The natural environment and its density of foliage on display in this unbroken take (totalling exactly one minute) mimics real world ecology, infused with a biological coherency that persuasively mimics the conditions of soil, grasslands and flowers. Even the fluctuating volume of the bioacoustics on the soundtrack correlate with the camera's journey deeper into the digital wildlife. Director John Lasseter has stressed, "We did a lot of research of real bugs, of real insects and the world they live in," which aided their rendering of a natural world with which the audience would be familiar.3 Lasseter also enthuses about the way Pixar were inspired by – and adhered to – miniature details like individual beads of water resting on leaves, how "the physics of adhesion was greater than the physics of gravity," the imperceptible movement of grass in the wind, and the translucency of leaves illuminated by sunlight and shot innovatively from the ground up.4

As the opening sequence to A Bug's Life proceeds, however, the organic images of pristine visual illusionism are abruptly destabilised by the appearance of a purple ant who runs hurriedly up the nearest stalk (to the camera), dislodges a seed from its root and drops the grain to the ground below.
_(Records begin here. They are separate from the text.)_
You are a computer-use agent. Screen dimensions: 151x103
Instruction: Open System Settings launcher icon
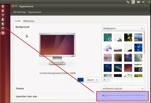[3, 33]
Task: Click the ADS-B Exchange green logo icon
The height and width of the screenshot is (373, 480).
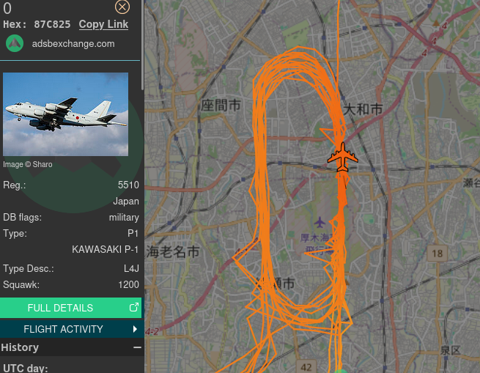Action: click(15, 43)
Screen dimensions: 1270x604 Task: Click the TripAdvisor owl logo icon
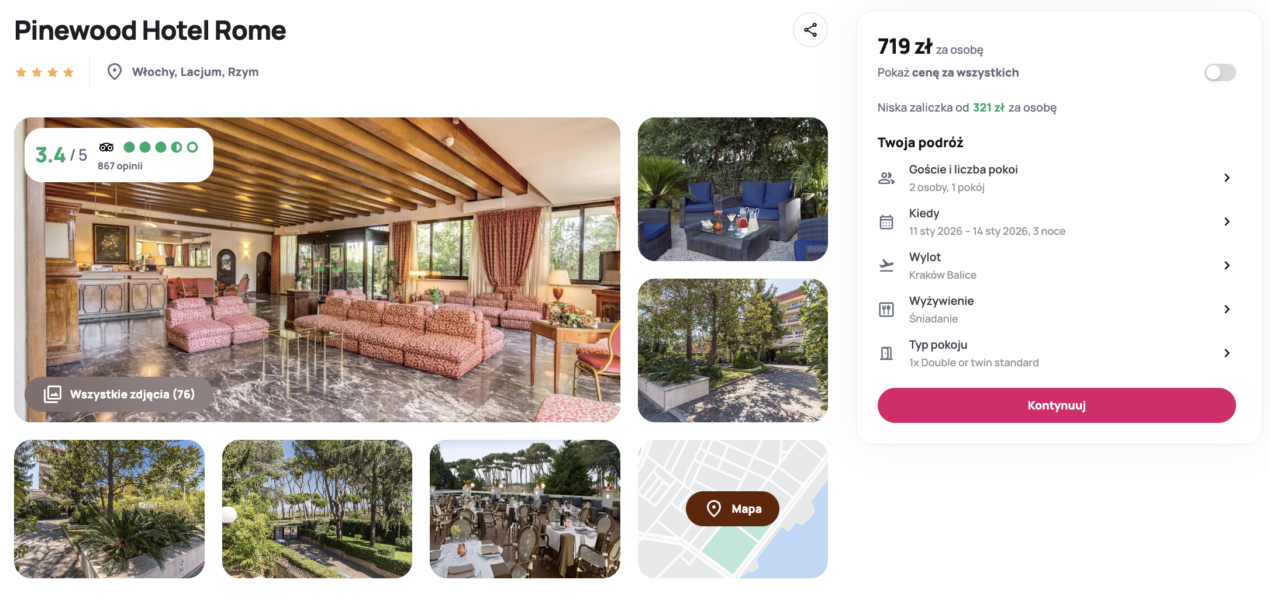pos(106,147)
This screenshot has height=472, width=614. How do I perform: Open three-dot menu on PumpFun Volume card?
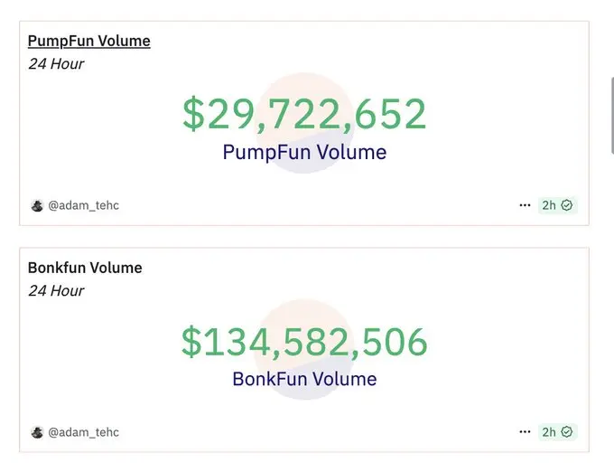525,205
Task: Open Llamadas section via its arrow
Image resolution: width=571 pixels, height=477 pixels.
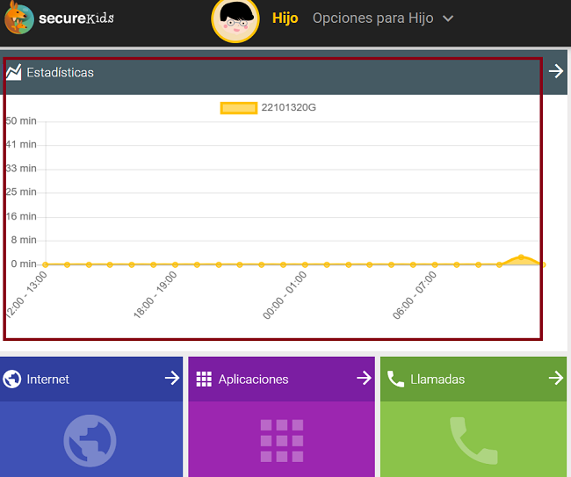Action: [x=555, y=378]
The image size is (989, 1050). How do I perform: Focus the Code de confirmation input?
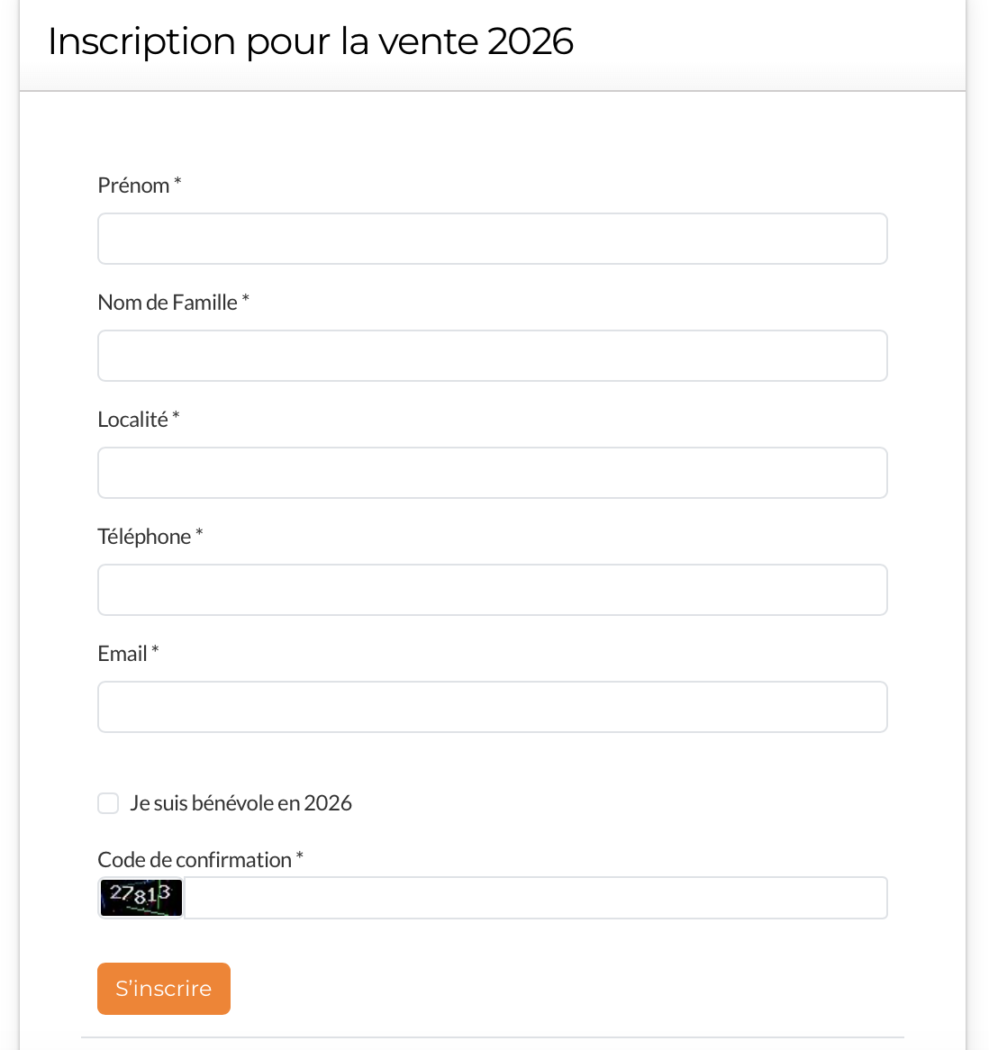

Once the industrious ant has finished its latest food harvest, the virtual camera pulls focus for a second time, this time bringing more background insect workers into view at the expense of the first ant, now blurry and visually undefined nearest the camera. The momentary simulation of analogue cinema and the formal replication of lens-based media gives the impression of the digital element (character, setting) as pro-filmic events occurring, acting and performing in front of the camera. The pulled focus is a detail that operates in service of A Bug's Life's photorealist credentials, that is to say in the construction of images that are indistinguishable from real-life, genuine photographs. William Brown argues that, "We can read photorealism, then, as being firstly an affirmation of the simulacral nature of digital images: they look not like original reality, or real life, but like copies of that reality, i.e. like photographs, which makes digital images like copies of copies."5 In A Bug's Life, the "simulacral" possibilities of digital imagery that are accomplished through the camera's pulled focus marks the moment in which the photorealism of the film's landscapes and the entomologically inaccurate insects collide to affirm A Bug's Life's pictorial engagement with "cartoons and illustration."6

Although not perhaps as well-remembered as Pixar's other feature films, A Bug's Life represents an important step in the development of computer graphics in popular cinema. It demonstrates from the outset the "flaws-as-flourish" philosophy that effectively underscores photorealism, and it works through precisely how the ontology of the photographic image and photographic indexicality began to evolve into a set of repeatable formal preoccupations. Pixar's film delegates to its opening sequence the ability to show exaggerated illustration and photorealism in one shot, which, in a parallel to the narrative's themes of co-operation and collective action, must work together as part of A Bug's Life's particular formal style. Indeed, it is ultimately the arrival of the ants into sudden view (and their immediate coding as living, working, pro-filmic bodies) that A Bug's Life's conciliatory aesthetic between the photoreal and the cartoon comes strikingly into view.